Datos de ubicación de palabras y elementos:
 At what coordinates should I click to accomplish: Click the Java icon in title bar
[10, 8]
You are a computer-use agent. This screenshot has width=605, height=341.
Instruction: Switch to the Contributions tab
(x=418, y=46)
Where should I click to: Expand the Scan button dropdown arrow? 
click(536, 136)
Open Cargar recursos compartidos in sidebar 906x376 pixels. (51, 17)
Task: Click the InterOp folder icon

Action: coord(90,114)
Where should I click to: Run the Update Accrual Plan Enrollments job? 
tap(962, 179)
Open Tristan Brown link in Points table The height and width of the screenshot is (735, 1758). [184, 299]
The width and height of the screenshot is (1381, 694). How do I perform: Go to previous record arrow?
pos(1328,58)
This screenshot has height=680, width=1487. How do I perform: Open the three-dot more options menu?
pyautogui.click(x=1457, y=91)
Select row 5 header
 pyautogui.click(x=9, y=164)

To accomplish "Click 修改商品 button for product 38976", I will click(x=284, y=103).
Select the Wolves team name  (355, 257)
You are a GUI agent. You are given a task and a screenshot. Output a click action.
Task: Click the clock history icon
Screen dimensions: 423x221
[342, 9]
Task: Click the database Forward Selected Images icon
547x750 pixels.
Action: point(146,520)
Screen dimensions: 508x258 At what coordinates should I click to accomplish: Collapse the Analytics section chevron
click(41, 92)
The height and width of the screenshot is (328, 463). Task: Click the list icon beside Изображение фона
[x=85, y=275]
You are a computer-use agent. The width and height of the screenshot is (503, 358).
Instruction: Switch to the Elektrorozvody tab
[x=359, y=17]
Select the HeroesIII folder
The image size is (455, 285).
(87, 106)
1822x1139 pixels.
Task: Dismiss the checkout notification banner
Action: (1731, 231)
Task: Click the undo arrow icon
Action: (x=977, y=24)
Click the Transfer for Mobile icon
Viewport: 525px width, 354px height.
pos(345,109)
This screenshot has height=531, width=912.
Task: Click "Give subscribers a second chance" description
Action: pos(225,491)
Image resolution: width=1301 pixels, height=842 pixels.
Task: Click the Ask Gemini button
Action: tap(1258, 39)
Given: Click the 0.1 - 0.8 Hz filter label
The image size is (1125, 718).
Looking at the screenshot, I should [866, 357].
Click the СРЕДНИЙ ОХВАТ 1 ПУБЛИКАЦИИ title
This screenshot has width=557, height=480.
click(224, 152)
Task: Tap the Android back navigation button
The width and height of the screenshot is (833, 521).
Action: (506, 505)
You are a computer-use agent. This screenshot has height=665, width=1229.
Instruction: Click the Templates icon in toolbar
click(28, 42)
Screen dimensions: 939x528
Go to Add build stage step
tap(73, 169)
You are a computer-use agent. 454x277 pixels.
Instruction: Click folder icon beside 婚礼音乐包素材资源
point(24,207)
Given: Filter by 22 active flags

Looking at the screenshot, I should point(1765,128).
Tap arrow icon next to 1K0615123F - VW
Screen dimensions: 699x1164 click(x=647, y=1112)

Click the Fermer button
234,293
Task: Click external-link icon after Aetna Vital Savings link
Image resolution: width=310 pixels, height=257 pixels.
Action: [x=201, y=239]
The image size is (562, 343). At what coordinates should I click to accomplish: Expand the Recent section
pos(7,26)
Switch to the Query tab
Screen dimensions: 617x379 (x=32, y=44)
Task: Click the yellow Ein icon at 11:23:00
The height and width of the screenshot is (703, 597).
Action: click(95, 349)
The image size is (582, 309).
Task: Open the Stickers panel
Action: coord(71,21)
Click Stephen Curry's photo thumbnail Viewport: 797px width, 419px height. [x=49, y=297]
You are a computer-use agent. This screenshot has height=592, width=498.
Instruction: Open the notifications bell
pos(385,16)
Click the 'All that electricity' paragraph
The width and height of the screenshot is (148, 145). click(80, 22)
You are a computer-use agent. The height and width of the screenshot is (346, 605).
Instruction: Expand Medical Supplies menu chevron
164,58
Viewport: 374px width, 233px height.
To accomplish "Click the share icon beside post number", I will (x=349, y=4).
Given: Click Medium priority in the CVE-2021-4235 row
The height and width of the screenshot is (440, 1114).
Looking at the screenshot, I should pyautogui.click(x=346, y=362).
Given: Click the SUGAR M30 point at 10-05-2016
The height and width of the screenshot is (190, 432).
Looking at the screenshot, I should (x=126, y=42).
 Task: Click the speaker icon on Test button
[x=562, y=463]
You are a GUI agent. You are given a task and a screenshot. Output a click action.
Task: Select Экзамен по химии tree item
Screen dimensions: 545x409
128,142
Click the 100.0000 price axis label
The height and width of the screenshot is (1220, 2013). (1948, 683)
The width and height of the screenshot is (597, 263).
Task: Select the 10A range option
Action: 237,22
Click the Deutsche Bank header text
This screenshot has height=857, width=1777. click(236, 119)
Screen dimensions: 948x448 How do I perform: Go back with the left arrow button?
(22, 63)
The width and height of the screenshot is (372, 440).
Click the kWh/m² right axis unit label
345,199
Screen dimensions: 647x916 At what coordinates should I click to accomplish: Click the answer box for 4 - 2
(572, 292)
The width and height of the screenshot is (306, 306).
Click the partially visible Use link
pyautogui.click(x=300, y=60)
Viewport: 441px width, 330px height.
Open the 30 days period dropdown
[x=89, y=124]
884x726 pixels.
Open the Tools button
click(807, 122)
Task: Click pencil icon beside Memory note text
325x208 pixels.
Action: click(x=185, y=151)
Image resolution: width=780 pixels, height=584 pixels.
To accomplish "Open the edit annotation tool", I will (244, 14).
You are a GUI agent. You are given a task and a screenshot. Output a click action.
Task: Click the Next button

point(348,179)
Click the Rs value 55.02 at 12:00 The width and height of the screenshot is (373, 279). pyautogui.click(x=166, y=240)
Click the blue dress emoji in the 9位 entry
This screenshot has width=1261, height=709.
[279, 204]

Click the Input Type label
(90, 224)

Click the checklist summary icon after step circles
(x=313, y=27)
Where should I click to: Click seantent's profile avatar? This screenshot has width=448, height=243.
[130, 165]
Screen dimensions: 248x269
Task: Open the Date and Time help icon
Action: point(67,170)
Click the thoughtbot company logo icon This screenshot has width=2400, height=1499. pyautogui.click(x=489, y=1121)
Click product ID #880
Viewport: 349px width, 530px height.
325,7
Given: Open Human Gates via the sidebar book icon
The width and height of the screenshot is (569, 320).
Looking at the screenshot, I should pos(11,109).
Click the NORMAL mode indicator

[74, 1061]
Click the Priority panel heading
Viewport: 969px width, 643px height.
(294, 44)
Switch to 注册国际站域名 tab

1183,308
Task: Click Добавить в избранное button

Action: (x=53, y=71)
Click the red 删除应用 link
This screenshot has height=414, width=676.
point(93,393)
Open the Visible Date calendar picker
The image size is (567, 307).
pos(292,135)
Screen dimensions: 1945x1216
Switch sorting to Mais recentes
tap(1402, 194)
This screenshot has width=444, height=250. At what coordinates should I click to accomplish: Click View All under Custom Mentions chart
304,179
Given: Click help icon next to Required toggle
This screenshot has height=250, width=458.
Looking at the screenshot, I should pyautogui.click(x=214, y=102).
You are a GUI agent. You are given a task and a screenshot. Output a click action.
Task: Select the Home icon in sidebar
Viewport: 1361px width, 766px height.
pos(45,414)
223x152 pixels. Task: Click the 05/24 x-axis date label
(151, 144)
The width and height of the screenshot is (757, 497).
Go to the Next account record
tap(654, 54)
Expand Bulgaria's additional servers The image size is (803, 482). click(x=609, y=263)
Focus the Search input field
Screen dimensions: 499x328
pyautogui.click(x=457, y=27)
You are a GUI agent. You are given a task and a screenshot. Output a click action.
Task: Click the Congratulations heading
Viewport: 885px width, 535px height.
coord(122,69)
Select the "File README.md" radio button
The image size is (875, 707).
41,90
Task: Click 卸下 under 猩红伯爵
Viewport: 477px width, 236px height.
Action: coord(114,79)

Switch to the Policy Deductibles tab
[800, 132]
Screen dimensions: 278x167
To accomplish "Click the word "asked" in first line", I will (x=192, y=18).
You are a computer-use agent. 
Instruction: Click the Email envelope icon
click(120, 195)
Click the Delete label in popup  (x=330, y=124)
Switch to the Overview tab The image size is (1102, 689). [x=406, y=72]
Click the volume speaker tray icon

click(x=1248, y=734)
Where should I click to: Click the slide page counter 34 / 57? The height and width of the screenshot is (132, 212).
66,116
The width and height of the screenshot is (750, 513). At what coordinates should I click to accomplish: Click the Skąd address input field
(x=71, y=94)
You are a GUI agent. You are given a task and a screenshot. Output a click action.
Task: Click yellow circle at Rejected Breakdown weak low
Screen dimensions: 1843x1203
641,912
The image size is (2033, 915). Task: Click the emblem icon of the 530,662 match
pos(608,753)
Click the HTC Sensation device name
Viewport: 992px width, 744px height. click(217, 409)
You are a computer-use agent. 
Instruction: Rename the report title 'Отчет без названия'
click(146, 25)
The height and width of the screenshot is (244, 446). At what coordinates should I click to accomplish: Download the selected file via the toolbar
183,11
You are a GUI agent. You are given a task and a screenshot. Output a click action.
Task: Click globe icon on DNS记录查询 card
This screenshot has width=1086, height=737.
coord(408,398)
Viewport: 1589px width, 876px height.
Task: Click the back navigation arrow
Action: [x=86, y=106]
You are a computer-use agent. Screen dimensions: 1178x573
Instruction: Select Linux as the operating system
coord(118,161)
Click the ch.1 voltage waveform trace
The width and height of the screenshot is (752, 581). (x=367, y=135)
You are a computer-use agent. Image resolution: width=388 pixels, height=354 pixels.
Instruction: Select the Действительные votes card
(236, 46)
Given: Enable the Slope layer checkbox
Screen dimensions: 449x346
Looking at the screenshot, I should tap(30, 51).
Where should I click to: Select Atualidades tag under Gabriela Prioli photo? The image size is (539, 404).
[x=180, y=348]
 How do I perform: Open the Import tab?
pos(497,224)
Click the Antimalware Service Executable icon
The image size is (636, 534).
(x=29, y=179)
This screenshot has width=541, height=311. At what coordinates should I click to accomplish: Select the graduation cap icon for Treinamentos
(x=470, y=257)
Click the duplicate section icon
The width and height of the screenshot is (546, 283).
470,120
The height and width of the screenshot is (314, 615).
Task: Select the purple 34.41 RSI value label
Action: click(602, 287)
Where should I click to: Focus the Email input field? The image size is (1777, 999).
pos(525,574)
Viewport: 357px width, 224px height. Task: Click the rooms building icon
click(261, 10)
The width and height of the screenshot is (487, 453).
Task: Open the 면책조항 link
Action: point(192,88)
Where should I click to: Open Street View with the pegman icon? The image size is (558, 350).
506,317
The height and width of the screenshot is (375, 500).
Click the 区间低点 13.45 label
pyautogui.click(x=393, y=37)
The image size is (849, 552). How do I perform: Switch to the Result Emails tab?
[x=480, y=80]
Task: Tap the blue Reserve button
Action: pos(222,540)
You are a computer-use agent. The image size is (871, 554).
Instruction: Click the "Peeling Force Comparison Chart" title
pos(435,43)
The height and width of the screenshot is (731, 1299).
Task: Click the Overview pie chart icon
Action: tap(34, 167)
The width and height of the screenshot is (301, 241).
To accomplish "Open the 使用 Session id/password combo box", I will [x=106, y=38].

◆ **INSTRUCCIONES**
Copia tal cual las líneas desde la que contiene "Given: Click Medium" hasta la que contiene "Click the Rs", ambas incluidas.

◆ **SOLUCIÓN**
Given: Click Medium priority in the CVE-2021-4235 row
The height and width of the screenshot is (440, 1114).
Looking at the screenshot, I should pyautogui.click(x=346, y=362).
Given: Click the SUGAR M30 point at 10-05-2016
The height and width of the screenshot is (190, 432).
Looking at the screenshot, I should (x=126, y=42).
 Task: Click the speaker icon on Test button
[x=562, y=463]
You are a GUI agent. You are given a task and a screenshot. Output a click action.
Task: Select Экзамен по химии tree item
Screen dimensions: 545x409
128,142
Click the 100.0000 price axis label
The height and width of the screenshot is (1220, 2013). (1948, 683)
The width and height of the screenshot is (597, 263).
Task: Select the 10A range option
Action: 237,22
Click the Deutsche Bank header text
This screenshot has height=857, width=1777. click(236, 119)
Screen dimensions: 948x448 How do I perform: Go back with the left arrow button?
(22, 63)
The width and height of the screenshot is (372, 440).
Click the kWh/m² right axis unit label
345,199
Screen dimensions: 647x916 At what coordinates should I click to accomplish: Click the answer box for 4 - 2
(572, 292)
The width and height of the screenshot is (306, 306).
Click the partially visible Use link
pyautogui.click(x=300, y=60)
Viewport: 441px width, 330px height.
Open the 30 days period dropdown
[x=89, y=124]
884x726 pixels.
Open the Tools button
click(807, 122)
Task: Click pencil icon beside Memory note text
325x208 pixels.
Action: click(x=185, y=151)
Image resolution: width=780 pixels, height=584 pixels.
To accomplish "Open the edit annotation tool", I will (244, 14).
You are a GUI agent. You are given a task and a screenshot. Output a click action.
Task: Click the Next button

point(348,179)
Click the Rs value 55.02 at 12:00 The width and height of the screenshot is (373, 279). pyautogui.click(x=166, y=240)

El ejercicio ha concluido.